Per affrontare la miriade di problemi generati dall’introduzione del diritto all’oblio, recentemente si sono riuniti i garanti Ue, proprio assieme ai rappresentanti di Google e di altri due colossali motori di ricerca. Il già citato Bing, e Yahoo. Intanto, secondo la Reuters, pare sia stato richiesto a Big G, come mai, la rimozione di link “inadeguati o non più pertinenti” riguardi solo la versione europea del motori di ricerca. Va detto che la sentenza emessa il 13 maggio dalla Corte Ue, ha trovato una pronta risposta da parte di Google, che circa due settimane dopo ha messo online il modulo utile alla richiesta di rimozione dei link. La stessa cosa è stata fatta, più recentemente, anche da Bing. Tale rimozione è, però, ovviamente, anche quando validata, “limitata” allo stesso motore. Vale a dire che cercando in Google (o in Bing) notizie su un determinato argomento, non sarà più possibile trovare i link rimossi a causa della richiesta fatta dagli interessati e che muove dal diritto all’oblio.
Proseguendo nel ragionamento: se chi compie la ricerca non ha mai effettuato l’accesso al link rimosso, non potrà mai leggere il contenuto dello stesso (o meglio, non attraverso i motori di ricerca che tale link hanno cancellato dai loro risultati). Se invece il link è già stato visitato dalla persona che compie quella ricerca per argomento, comunque non lo troverà più tra i risultati, ma quella persona potrebbe aver conservato l’url diretto (l’indirizzo internet) e ricordarsene, grazie alla comparsa di articoli simili nel motore di ricerca che sta utilizzando. Infatti la richiesta di rimozione del contenuto dal sito, va ovviamente indirizzata allo stesso sito che la ospita. Sparire da Google insomma, non significa sparire da internet.

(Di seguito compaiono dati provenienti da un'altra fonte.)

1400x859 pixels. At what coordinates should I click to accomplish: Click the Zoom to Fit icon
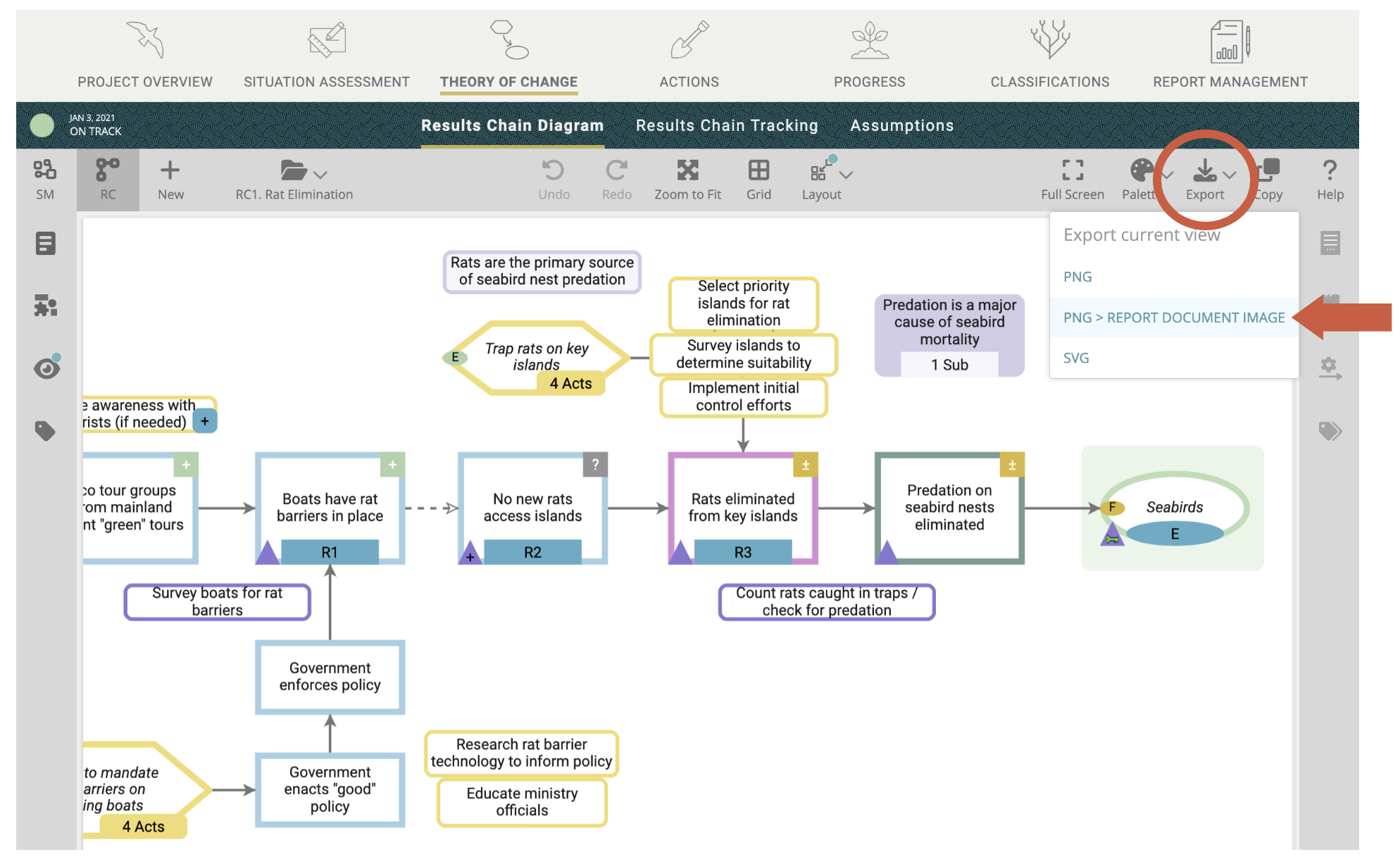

Ciò pone un problema che, se non è irrisolvibile, poco ci manca. Quando un sito pubblica una notizia, almeno potenzialmente, la stessa notizia può essere ripresa da decine, centinaia, o anche migliaia di altri siti, i quali, nel caso si decida di richiedere loro la cancellazione materiale del contenuto, andrebbero contattati uno per uno, ammesso che si riesca a trovarli tutti. E ammesso anche che tali siti optino per accettare la richiesta (potrebbero infatti ritenere di non avere alcun motivo per soddisfarla). Va detto che la scomparsa da Google di determinati contenuti, abbassa notevolmente la possibilità di trovarli, aumentando allo stesso modo quella di realizzazione del diritto all’oblio, ma sono comunque contenuti che continuano ad avere una loro esistenza online.

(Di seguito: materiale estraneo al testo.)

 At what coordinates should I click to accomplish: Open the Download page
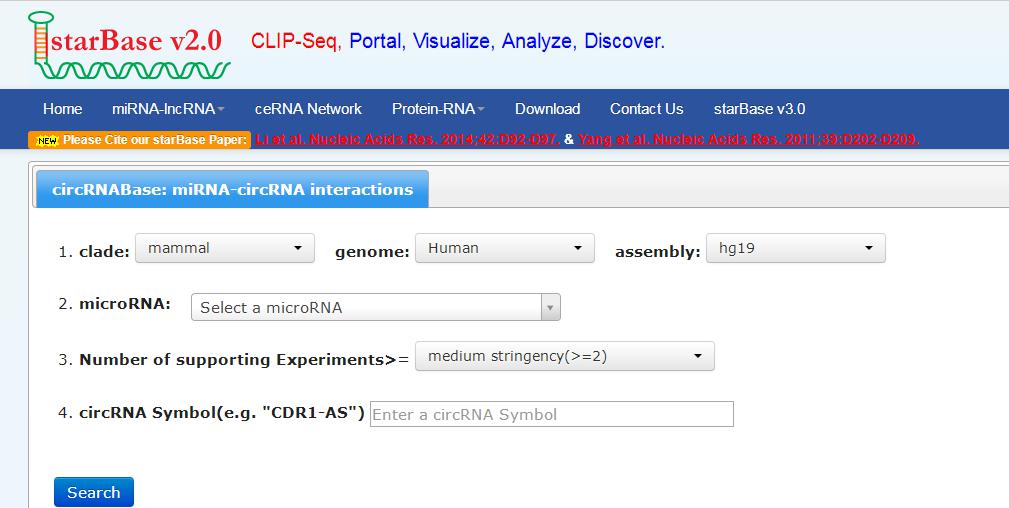point(547,109)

La vastità della Rete insomma, non gioca certo a favore del diritto all’oblio. Ed “inventarsi” una regolamentazione efficace è impresa davvero ardua. Inoltre, le dinamiche che si possono verificare online, sono infinite e, oltretutto, completamente imprevedibili. C’è infatti chi sostiene che la recente scomparsa di alcuni articoli dai siti di quotidiani online famosi in tutto il mondo, al posto di perseguire il diritto all’oblio, abbia avuto esattamente l’effetto contrario. La loro sparizione ha infatti acceso nuovamente il dibattito, sulla sparizione stessa, ma anche sul contenuto del link improvvisamente scomparso da Google. Per non parlare del vero e proprio paradosso generatosi dalla comparsa del sito hiddenfromgoogle.com, che si propone di raccogliere quanto recentemente de-indicizzato da Big G. Un sito che, ovviamente è perfettamente indicizzato in Google.